### WORK INSTRUCTIONS
Count the lines below that contain the string "button", matching case exactly. Reply with the number only.

### DATA TO PROCESS
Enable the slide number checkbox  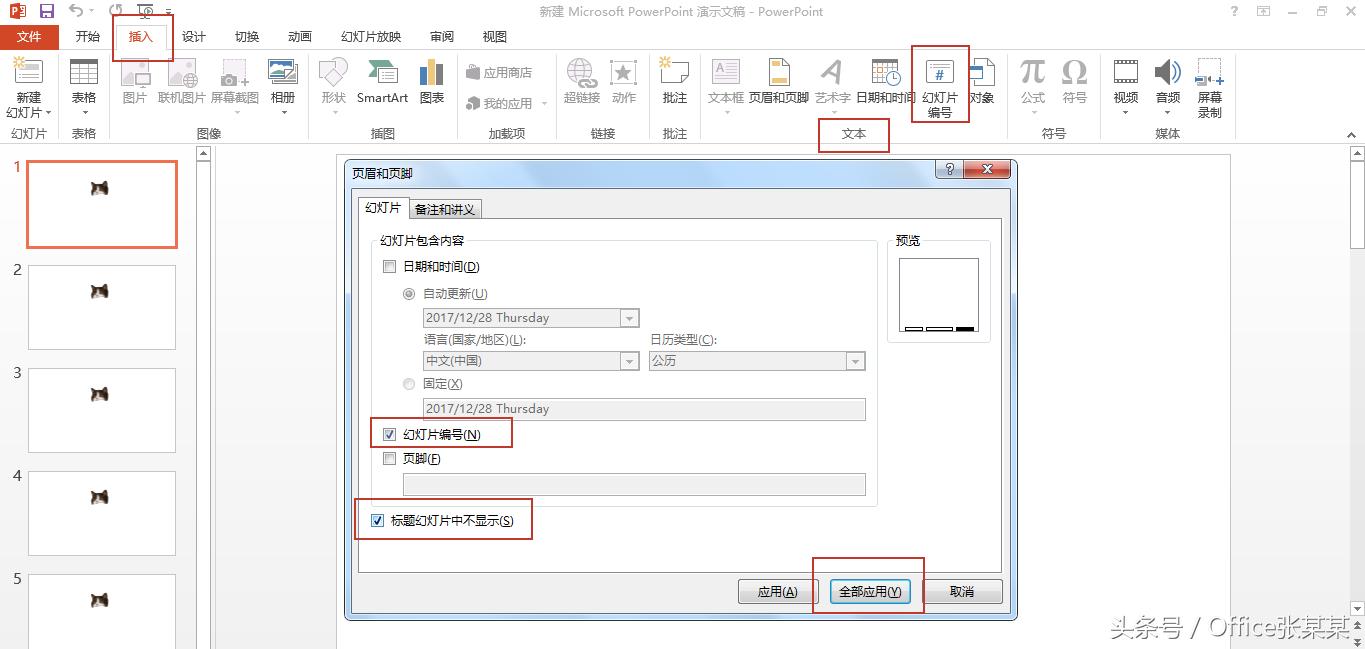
...
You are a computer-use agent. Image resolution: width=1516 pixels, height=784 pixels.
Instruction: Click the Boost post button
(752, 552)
--
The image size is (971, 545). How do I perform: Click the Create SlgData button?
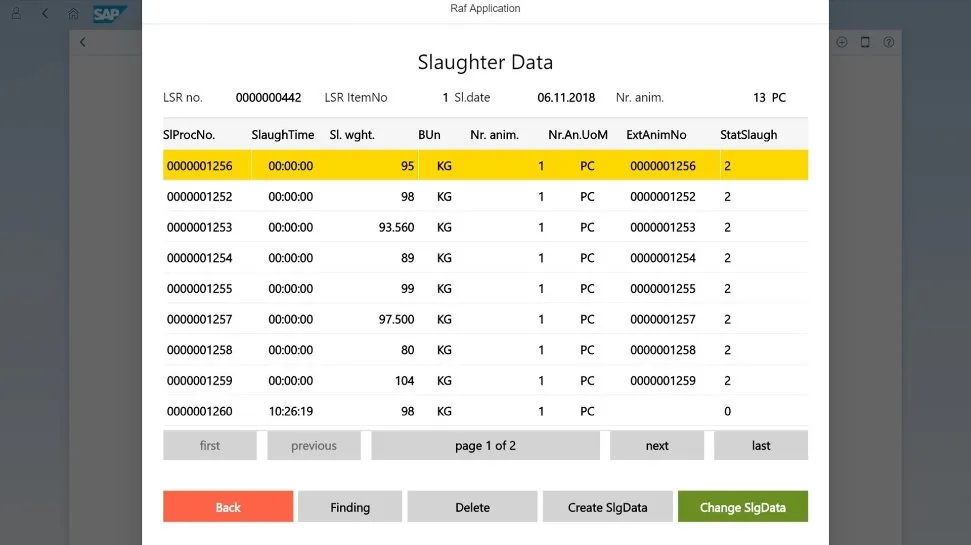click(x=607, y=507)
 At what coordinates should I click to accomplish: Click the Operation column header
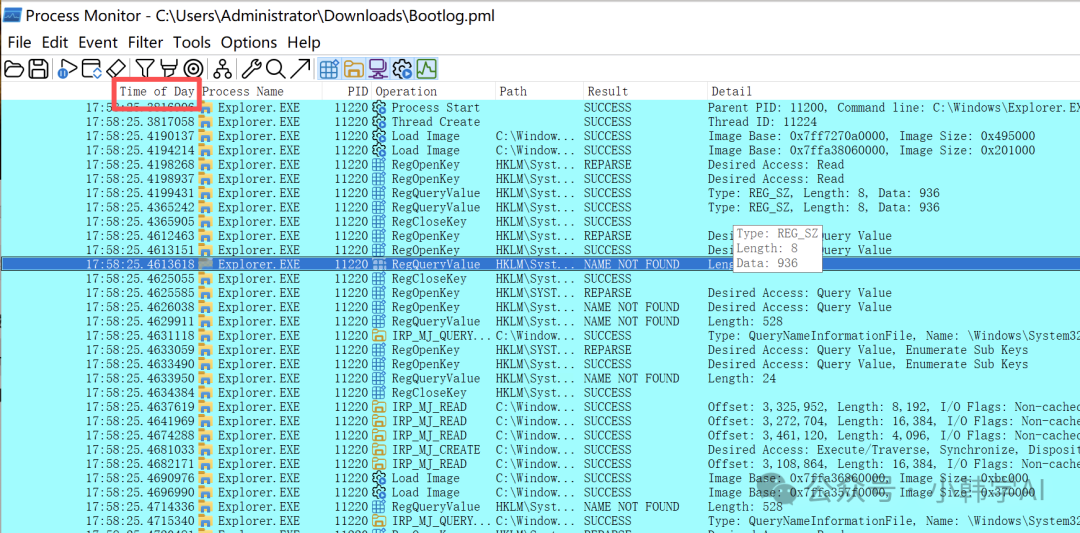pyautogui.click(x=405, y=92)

### THE REPLY
2